WHAT IS NEEDED: Duplicate the lines from the start of the records through the line containing "coordinates (660, 107).", inclusive.

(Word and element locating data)
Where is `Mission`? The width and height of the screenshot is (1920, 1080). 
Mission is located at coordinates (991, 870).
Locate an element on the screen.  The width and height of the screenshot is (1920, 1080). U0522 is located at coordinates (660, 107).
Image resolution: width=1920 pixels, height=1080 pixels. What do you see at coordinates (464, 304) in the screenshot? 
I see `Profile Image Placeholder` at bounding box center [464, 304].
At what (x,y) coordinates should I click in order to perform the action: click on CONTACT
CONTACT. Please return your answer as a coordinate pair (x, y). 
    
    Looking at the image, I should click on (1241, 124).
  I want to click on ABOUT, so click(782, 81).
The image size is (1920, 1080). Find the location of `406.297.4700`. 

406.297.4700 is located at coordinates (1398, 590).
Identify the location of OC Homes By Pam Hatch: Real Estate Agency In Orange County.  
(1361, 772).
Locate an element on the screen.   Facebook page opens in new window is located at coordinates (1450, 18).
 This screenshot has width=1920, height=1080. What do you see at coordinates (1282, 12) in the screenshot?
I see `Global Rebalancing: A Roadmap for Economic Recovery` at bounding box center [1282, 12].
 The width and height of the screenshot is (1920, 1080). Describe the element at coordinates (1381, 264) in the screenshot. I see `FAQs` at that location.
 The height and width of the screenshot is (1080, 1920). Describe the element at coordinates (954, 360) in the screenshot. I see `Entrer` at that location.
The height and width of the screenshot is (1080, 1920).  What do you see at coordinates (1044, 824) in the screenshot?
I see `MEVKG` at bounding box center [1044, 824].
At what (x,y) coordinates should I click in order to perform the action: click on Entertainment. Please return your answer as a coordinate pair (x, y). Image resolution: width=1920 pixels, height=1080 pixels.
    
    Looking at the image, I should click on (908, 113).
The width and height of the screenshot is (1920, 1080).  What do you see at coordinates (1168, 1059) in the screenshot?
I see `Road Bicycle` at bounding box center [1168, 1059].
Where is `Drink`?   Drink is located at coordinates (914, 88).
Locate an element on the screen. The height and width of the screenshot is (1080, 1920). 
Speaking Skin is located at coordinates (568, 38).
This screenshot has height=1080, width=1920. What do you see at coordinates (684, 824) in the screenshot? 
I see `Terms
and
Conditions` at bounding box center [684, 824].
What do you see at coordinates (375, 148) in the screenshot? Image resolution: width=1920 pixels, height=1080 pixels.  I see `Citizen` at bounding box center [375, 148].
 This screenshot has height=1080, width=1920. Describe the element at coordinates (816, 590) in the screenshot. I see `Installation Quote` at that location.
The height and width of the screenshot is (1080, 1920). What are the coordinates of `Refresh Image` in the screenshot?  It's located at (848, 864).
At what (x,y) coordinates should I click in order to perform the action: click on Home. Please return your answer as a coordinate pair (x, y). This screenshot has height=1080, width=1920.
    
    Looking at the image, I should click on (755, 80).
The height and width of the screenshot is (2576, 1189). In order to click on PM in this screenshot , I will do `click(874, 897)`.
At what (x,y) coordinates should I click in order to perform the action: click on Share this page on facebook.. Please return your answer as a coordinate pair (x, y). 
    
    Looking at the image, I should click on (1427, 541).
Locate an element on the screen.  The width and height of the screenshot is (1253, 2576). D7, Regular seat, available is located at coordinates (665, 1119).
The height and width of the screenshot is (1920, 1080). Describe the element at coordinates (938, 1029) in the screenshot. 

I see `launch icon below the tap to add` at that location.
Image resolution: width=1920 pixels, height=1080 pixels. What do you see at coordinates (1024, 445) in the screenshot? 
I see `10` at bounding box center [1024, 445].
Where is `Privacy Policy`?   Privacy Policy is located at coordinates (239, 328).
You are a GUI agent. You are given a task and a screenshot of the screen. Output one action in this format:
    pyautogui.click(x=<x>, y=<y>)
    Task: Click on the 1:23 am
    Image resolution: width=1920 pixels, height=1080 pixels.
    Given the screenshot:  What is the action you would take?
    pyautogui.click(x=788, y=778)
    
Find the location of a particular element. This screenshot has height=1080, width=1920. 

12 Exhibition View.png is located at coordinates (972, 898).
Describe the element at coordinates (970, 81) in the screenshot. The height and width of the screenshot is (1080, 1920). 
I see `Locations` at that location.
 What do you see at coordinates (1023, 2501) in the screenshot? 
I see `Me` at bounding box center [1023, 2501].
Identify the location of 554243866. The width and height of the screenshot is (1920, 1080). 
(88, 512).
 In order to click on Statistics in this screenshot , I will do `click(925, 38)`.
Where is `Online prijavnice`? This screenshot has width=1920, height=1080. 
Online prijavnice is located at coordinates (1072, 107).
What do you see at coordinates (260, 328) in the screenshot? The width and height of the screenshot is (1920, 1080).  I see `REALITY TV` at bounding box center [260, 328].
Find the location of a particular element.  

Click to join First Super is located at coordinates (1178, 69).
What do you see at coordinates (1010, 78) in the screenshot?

SOLUTION TO THIS EXERCISE:
Where is `Mission`? The width and height of the screenshot is (1920, 1080). 
Mission is located at coordinates (991, 870).
Locate an element on the screen.  The width and height of the screenshot is (1920, 1080). U0522 is located at coordinates (660, 107).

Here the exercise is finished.